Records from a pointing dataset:
---
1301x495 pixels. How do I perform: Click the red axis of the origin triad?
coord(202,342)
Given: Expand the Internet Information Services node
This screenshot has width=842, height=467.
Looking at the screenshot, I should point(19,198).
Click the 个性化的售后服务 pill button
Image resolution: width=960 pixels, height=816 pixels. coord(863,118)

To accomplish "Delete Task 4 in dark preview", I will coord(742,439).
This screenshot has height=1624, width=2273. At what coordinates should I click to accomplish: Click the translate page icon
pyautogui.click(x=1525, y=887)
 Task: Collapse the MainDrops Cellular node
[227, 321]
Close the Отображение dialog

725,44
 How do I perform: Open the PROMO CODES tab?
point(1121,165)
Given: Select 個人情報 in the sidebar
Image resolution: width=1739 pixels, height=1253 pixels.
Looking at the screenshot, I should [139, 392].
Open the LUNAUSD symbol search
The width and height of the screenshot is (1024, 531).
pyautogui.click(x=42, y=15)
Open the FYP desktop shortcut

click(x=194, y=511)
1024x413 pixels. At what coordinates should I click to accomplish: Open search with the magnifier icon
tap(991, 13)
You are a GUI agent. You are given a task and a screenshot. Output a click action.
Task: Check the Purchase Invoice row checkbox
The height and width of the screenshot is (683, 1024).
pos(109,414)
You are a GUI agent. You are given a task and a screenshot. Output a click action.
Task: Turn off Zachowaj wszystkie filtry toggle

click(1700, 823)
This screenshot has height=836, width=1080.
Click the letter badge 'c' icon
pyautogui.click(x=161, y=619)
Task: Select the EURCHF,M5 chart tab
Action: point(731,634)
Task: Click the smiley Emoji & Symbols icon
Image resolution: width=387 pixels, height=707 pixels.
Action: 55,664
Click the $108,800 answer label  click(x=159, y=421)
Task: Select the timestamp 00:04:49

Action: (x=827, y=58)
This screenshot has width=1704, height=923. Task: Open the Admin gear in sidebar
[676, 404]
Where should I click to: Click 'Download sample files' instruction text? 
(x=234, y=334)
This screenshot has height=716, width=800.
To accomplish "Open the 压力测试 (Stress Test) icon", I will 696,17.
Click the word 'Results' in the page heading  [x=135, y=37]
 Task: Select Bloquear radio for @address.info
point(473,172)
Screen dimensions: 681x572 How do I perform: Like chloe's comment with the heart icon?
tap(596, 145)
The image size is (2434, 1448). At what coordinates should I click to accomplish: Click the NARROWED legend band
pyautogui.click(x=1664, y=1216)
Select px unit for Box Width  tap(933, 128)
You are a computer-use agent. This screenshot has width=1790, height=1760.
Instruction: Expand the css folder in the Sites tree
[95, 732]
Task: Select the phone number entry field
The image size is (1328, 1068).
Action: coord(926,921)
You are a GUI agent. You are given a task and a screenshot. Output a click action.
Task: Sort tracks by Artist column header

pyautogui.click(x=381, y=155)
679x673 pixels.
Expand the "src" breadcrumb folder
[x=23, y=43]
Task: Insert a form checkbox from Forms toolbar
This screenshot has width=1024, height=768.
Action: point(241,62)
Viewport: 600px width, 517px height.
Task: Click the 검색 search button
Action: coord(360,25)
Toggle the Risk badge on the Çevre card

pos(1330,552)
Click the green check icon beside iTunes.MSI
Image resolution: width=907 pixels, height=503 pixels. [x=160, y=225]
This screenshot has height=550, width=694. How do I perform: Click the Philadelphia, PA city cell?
---
Stated problem:
Copy the stretch of records from the line containing "You are a computer-use" through the line containing "[x=23, y=43]", changing every "folder" to "directory" and keeping everything else the same.

Solution to this problem:
You are a computer-use agent. This screenshot has width=1790, height=1760.
Instruction: Expand the css directory in the Sites tree
[95, 732]
Task: Select the phone number entry field
The image size is (1328, 1068).
Action: coord(926,921)
You are a GUI agent. You are given a task and a screenshot. Output a click action.
Task: Sort tracks by Artist column header

pyautogui.click(x=381, y=155)
679x673 pixels.
Expand the "src" breadcrumb directory
[x=23, y=43]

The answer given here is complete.